* _Texto apresentado_
******************************

Por Camila Sampaio e Alex Torres
Os números sobre a violência continuam a apresentar a diferença entre negros e brancos no Brasil. Segundo a edição do Atlas da Violência de 2019, 75,5% das vítimas de assassinato eram indivíduos negros, mostrando a continuidade do processo de aprofundamento da desigualdade racial.
A taxa de homicídios de negros (pretos e pardos) por grupo de 100 mil habitantes foi de 43,1, ao passo que a de não negros (brancos, amarelos e indígenas) foi de 16,0. Ou seja, para cada indivíduo não negro que sofreu homicídio em 2017, aproximadamente, 2,7 negros foram mortos.
O Atlas também aponta que, no período de uma década (2007 a 2017), a taxa de letalidade de negros cresceu 33,1%, enquanto a de não negros apresentou um aumento de 3,3%. Analisando apenas a variação no último ano, enquanto o índice de mortes de não negros demonstrou relativa estabilidade, com redução de 0,3%, o de negros cresceu 7,2%.
A desigualdade racial dos homicídios fica mais evidenciada em Alagoas. Na edição do Atlas 2018, já havia sido apontado que o estado apresentava a maior diferença na letalidade entre negros e não negros.

******************************

* _Material fornecido_
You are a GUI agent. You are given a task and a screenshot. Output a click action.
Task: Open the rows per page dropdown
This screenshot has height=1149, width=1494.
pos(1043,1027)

******************************

* _Tarefa proposta 1_
Liste todos os valores percentuais que aparecem no texto sobre a violência e a desigualdade racial.
* _Tarefa proposta 2_
Prossiga o texto sobre a violência e a desigualdade racial a partir da última frase.
O material não tem relação com o texto.

* _Resposta 1_
75,5%; 33,1%; 3,3%; 0,3%; 7,2%

* _Resposta 2_
Na Bahia
O levantamento do Centro de Referência de Combate ao Racismo e à Intolerância Religiosa Nelson Mandela, apontou que em seis anos, as denúncias de casos de racismo e intolerância aumentaram em 1.210% no estado.
Os números citados até o presente momento foram coletados ao longo de 6 anos, visto que o estudo citado teve início ainda no ano de 2013. No primeiro ano do Centro de Referência, apenas 10 casos de racismo foram registrados. Já no ano de 2016 o número apresentou aumentos consideráveis e chegou ao total de 90 casos ao longo do ano.
A Secretaria de Segurança Pública (SSP-BA), contabilizou 56 boletins de ocorrência relacionados à crimes de racismo e injúria racial entre outubro de 2018 e setembro de 2019 na Bahia.
A taxa de homicídios de jovens negros na Bahia é quase cinco vezes maior que a de jovens brancos, mostra relatório a Cor da Violência na Bahia, segundo informações da Rede de Observatórios da Segurança.
O levantamento apresentado analisou 10 anos de dados do Sistema Único de Saúde (SUS), mostrando uma evolução de mortes violentas no estado da Bahia.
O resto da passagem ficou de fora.